Stigma and discrimination reduction programmes featuring an order of empowerment of people living with the diseases, accurate education, and interaction among people living with the diseases and key audiences, particularly for HIV and tuberculosis which are highly stigmatized.
Born HIV-Free Campaign:
On May 19, 2010, the Global Fund launched the Born HIV-Free Campaign for the protection of women and children against AIDS.
Trade unionists need to show greater commitment in response to HIV/AIDS:
Trade Unionists need to show better reflections of their commitment and dedication of Global Union Federation (GUF) affiliates to the response against HIV/AIDS and to protect workers and their families against the killer disease wherever they are located. Winston Churchill said, “Let us go forward together”.
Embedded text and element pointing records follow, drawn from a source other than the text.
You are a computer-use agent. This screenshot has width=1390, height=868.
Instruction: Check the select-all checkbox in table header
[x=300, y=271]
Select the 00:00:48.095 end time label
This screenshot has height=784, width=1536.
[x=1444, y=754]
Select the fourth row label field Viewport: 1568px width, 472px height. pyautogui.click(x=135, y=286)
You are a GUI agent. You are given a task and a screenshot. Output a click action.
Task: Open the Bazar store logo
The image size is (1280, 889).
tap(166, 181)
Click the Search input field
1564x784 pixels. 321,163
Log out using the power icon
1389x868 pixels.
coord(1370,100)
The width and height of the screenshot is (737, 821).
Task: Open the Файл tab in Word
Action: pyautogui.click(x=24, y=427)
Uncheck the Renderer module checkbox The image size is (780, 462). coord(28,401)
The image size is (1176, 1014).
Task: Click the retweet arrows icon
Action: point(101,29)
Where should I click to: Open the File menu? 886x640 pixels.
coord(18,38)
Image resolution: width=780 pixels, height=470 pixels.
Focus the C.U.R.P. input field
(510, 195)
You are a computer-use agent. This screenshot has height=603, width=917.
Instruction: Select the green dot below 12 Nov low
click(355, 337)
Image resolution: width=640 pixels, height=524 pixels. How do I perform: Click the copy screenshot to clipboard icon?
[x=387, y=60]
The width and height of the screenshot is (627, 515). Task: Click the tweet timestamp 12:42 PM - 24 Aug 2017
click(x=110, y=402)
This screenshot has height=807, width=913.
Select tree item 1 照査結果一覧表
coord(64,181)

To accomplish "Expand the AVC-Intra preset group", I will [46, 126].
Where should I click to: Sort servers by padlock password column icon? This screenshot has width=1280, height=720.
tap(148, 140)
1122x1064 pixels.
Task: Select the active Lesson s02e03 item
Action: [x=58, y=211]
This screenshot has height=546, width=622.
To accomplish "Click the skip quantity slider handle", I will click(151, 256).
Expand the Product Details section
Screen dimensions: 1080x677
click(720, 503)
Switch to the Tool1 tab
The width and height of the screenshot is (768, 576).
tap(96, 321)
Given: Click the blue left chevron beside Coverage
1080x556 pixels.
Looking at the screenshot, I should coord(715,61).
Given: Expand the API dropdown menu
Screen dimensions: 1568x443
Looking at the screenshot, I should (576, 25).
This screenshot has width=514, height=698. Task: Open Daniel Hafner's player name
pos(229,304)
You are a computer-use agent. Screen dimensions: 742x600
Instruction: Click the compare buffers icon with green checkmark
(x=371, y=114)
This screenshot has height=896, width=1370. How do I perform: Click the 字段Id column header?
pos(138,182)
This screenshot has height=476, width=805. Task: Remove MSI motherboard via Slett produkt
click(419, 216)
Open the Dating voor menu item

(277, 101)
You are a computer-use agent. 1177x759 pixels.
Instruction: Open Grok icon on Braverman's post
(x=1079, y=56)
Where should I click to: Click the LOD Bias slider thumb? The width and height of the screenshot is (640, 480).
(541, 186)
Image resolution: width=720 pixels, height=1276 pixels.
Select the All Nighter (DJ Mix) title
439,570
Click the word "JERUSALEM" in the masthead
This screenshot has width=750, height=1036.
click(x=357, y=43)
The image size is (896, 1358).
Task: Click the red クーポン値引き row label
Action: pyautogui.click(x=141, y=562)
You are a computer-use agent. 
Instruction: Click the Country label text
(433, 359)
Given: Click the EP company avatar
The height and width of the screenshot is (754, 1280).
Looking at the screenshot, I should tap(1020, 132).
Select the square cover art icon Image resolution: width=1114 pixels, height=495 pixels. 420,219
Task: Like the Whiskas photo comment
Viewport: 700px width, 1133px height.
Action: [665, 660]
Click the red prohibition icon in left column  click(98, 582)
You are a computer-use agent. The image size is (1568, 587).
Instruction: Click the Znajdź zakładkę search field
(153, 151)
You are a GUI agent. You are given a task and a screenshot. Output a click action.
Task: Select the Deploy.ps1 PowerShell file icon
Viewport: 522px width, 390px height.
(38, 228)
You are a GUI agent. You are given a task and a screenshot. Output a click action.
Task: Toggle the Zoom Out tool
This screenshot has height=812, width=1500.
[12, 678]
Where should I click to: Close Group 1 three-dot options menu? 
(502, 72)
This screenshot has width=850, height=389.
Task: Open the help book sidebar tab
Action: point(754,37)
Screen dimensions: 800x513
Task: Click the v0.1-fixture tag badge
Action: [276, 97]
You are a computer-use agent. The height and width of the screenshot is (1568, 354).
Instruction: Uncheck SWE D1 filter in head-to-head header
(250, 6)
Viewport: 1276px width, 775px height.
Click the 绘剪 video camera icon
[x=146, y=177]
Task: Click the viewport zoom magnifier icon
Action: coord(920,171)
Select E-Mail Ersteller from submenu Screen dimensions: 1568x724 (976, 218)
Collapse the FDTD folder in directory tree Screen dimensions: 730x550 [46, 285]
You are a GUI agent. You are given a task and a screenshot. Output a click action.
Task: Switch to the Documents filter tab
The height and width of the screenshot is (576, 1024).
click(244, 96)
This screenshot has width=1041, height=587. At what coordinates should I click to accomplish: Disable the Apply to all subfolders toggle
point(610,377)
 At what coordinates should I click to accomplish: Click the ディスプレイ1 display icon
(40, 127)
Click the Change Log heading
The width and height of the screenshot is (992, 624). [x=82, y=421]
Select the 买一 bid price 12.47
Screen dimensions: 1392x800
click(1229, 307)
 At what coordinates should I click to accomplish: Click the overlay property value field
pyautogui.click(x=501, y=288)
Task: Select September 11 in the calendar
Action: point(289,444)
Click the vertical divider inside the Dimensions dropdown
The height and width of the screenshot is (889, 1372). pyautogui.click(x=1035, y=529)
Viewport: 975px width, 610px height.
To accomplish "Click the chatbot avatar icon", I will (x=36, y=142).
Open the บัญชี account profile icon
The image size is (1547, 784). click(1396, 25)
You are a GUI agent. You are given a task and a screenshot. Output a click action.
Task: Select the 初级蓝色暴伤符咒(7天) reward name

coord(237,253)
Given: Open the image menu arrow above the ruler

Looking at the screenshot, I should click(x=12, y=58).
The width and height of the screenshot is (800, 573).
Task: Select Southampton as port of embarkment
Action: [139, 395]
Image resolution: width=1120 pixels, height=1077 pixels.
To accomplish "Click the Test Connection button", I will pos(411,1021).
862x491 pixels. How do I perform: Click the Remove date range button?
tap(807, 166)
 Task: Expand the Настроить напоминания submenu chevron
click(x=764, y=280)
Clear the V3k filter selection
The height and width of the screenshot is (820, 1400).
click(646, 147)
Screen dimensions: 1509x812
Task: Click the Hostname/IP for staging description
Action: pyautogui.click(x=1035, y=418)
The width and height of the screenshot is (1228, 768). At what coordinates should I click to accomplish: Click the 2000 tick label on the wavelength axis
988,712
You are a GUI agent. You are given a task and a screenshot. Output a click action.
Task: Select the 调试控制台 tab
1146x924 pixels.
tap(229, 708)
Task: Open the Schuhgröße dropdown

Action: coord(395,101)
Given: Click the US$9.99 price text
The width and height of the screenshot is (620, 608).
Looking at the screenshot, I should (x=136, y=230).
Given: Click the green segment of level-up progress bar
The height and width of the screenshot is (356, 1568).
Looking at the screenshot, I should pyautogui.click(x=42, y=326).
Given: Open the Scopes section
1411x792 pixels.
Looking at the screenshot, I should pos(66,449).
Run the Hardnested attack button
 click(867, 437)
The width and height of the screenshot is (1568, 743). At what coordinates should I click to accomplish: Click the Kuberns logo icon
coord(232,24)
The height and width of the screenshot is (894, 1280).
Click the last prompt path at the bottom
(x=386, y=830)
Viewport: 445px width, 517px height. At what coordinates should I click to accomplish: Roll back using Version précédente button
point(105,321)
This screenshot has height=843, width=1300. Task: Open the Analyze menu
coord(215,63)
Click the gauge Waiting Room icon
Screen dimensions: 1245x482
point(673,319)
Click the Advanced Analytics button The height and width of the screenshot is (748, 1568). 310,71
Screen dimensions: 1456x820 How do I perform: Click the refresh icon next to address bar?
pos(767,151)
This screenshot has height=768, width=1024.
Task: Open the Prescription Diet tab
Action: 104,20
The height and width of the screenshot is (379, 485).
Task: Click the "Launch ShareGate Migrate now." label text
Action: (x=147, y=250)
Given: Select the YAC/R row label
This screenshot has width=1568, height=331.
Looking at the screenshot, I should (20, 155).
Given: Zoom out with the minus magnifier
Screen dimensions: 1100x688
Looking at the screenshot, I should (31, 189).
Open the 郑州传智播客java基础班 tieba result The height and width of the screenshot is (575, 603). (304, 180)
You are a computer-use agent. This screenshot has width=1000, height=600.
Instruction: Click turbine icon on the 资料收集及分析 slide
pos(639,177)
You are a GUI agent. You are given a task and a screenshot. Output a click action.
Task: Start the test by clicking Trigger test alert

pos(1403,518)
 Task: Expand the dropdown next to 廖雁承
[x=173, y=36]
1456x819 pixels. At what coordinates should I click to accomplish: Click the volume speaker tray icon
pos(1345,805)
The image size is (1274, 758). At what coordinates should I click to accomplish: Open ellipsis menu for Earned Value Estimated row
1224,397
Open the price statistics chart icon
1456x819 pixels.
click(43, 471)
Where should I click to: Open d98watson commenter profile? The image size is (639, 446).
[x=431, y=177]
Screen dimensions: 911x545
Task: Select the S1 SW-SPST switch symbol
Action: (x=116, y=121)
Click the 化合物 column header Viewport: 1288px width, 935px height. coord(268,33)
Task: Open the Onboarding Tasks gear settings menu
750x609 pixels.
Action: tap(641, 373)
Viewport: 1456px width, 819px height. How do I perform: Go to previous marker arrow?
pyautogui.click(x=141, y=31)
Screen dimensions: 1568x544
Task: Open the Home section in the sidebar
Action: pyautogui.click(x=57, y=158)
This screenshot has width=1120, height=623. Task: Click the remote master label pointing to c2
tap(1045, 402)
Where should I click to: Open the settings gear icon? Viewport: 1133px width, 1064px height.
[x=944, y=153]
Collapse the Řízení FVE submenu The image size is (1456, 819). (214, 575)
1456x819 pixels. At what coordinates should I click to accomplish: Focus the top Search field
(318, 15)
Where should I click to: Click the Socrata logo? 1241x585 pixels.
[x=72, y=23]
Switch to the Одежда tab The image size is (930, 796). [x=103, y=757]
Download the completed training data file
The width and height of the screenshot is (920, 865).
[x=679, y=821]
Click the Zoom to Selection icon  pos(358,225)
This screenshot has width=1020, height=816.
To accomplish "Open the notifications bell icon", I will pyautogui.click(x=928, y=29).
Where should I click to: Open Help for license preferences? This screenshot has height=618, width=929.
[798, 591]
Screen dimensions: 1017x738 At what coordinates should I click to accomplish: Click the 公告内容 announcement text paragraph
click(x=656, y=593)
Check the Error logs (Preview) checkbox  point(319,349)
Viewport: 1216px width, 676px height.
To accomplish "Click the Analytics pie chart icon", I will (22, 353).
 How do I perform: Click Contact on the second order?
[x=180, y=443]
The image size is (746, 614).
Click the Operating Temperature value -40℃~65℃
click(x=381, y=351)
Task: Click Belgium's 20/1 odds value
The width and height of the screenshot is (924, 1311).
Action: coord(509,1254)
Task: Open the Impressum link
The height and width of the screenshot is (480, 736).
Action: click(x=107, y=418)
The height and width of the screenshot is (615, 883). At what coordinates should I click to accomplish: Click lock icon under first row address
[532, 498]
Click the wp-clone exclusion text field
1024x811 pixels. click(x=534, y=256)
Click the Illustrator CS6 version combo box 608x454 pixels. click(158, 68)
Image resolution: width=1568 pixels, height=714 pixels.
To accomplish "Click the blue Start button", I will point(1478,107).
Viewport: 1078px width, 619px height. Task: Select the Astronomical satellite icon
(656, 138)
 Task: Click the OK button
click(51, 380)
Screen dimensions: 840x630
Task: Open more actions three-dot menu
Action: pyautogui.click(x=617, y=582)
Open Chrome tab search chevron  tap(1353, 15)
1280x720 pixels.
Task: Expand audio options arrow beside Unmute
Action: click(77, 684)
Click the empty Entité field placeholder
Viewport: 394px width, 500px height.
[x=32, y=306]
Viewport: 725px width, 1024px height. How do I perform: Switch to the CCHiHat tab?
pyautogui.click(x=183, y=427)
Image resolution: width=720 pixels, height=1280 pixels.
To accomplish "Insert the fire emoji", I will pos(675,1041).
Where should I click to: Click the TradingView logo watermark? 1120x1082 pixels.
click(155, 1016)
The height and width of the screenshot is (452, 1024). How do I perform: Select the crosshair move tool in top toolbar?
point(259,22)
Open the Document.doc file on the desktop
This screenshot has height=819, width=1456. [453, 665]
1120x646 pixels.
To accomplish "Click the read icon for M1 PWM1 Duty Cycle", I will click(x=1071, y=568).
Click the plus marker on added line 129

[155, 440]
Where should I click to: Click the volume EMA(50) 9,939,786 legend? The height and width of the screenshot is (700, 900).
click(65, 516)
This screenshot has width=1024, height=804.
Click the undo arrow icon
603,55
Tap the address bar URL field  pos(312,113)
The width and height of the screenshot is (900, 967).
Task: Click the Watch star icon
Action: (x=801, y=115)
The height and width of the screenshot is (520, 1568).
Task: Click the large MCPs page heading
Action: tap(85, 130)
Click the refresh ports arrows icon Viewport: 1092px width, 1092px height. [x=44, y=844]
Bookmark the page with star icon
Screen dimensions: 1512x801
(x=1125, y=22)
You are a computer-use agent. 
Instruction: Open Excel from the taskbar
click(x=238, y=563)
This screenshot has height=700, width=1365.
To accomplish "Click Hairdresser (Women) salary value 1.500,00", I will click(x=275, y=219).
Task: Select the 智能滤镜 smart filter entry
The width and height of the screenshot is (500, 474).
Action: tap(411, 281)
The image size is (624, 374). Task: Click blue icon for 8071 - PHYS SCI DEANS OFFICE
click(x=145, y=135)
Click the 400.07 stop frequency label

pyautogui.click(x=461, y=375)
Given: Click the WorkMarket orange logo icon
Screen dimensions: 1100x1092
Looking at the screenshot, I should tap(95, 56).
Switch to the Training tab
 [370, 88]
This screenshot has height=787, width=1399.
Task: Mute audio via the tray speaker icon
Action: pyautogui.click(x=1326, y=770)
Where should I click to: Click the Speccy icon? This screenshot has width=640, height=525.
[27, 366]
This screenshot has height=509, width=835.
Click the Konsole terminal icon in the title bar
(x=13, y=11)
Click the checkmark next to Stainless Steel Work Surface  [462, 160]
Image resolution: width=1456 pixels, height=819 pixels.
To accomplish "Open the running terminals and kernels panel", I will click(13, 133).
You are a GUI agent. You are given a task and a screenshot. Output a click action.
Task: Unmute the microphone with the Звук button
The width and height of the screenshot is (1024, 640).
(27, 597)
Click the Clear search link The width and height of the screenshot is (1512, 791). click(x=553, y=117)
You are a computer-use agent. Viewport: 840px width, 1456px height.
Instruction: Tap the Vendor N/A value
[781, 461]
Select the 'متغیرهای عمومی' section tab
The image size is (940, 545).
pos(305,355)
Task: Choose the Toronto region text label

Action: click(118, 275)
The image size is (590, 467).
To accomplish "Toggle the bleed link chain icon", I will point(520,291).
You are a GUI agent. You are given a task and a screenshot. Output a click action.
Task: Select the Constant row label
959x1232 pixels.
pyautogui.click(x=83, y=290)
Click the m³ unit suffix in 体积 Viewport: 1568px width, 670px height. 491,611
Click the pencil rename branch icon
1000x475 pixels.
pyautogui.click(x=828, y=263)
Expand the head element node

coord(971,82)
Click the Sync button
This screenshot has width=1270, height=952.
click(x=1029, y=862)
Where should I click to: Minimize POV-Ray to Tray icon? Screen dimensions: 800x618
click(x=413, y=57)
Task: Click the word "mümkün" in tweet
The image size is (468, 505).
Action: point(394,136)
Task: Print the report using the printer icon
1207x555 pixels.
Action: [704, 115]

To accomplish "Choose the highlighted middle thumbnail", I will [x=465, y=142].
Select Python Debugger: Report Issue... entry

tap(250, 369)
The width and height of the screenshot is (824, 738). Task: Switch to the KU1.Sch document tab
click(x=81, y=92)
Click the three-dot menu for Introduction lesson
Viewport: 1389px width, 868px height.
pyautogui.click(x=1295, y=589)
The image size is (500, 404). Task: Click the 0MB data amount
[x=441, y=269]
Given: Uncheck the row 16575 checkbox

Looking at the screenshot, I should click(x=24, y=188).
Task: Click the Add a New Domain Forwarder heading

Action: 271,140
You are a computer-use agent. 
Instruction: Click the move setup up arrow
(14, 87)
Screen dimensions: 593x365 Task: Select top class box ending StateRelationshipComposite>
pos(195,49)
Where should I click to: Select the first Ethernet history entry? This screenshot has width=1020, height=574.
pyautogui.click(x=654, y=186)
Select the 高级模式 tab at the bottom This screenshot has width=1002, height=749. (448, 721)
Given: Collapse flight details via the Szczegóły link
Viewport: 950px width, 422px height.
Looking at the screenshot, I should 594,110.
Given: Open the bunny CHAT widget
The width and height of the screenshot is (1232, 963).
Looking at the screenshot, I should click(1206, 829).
The fact that without the active involvement of workers and their unions it is impossible to develop an effective response to the HIV/AIDS pandemic, as Global Unions, this requires above all the commitment and a genuine understanding of the problem. We must intensify our efforts and energy to make an effective impact at the political, industrial and workplace levels. Winston Churchill said “To change is to improve”
The impact of HIV/AIDS on workers: HIV/AIDS as a workplace and trade union issue; trade union strategies to respond to HIV/ADS including workplace policies, collective bargaining clauses and building alliances with NGOs and partnerships with Global Unions on HIV/AIDS.
There must be a lively and frank discussion over the different aspects of Global Unions response to HIV/AIDS, and many of the participants here today will ask questions of the Global Unions representatives to describe their negative as well as positive experiences in their countries and could learn from each other’s experiences, successes and mistakes.
The need for capacity-building, particularly in developing countries like the Caribbean to the problems of developing links with employers, governments, NGOs, and donor organizations.
Therefore we can see that the task is a big one. It calls for involvement, and as Martin Carter, that celebrated poet of Guyana said in one of his poems, “We must all be involved and all are consumed”.